El «valijagate» quita apoyo en las encuestas a la presidenta argentina, que considera el escándalo un complot para dañarla y complicar a Chávez
12 oct 2008 . Actualizado a las 02:00 h.Recuperar el alto nivel de popularidad con el que Cristina Fernández de Kirchner llegó a la Presidencia de Argentina en diciembre del año pasado es una tarea difícil. Las últimas encuestas conocidas esta semana indican que el 65% de los ciudadanos de ese país desaprueba su acción de gobierno. Cristina tiene una imagen negativa del 42,4% solo superada por la de su esposo, Néstor Kirchner, que llega a un 49% de consideración negativa. Las peores cifras del matrimonio desde que llegó al poder.
Los escándalos de corrupción, como el caso del maletín, al que los argentinos llaman valijagate, deterioran notoriamente la imagen política de ambos.
El 4 de agosto del 2007, el empresario venezolano Guido Alejandro Antonini Wilson arribó a Argentina desde Caracas en un avión particular costeado por el Gobierno de Néstor Kirchner. La agente de la Policía de Seguridad Aeronáutica, María Luján Telpuk, del aeroparque de la ciudad de Buenos Aires, encontró en un maletín 800.000 dólares que Antonini trató de introducir en el país sin declarar.

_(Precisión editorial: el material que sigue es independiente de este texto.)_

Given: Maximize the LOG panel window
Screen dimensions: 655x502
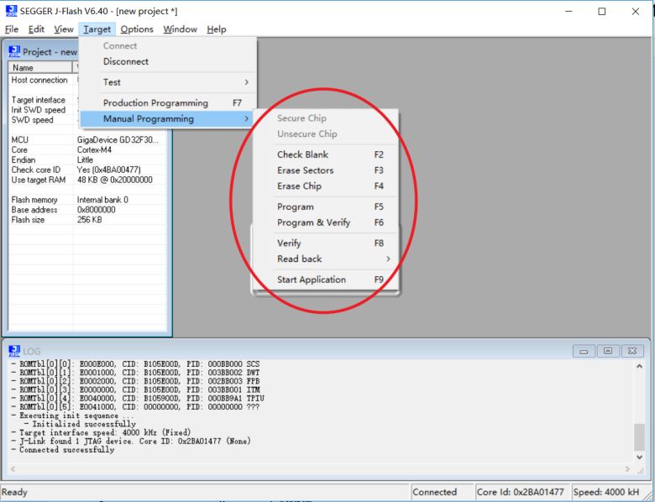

En el avión viajaban junto con el venezolano, Daniel Uzcategui Speech, hijo del presidente de Petróleo de Venezuela Sociedad Anónima; Claudio Uberti, funcionario y amigo personal de los Kirchner y a quien pertenecería el dinero según Antonini, y el presidente de Enarsa, la petrolera estatal argentina, Ezequiel Espinoza.
Dos días después, el tema tomó difusión pública y Antonini viajó hacia Uruguay, después de haber visitado, según él, la casa de Gobierno durante una recepción al presidente Hugo Chávez que por esos días visitaba Buenos Aires. Semanas más tarde, Estados Unidos informó de que Antonini Wilson se encontraba en ese país.
Desde entonces y hasta hoy se celebran dos juicios, uno en Miami donde se juzga a cuatro supuestos agentes de inteligencia venezolanos, vinculados a Antonini Wilson, y otro en Buenos Aires, donde el juez ya libró una orden de extradición contra el empresario que intentó introducir el dinero en Argentina.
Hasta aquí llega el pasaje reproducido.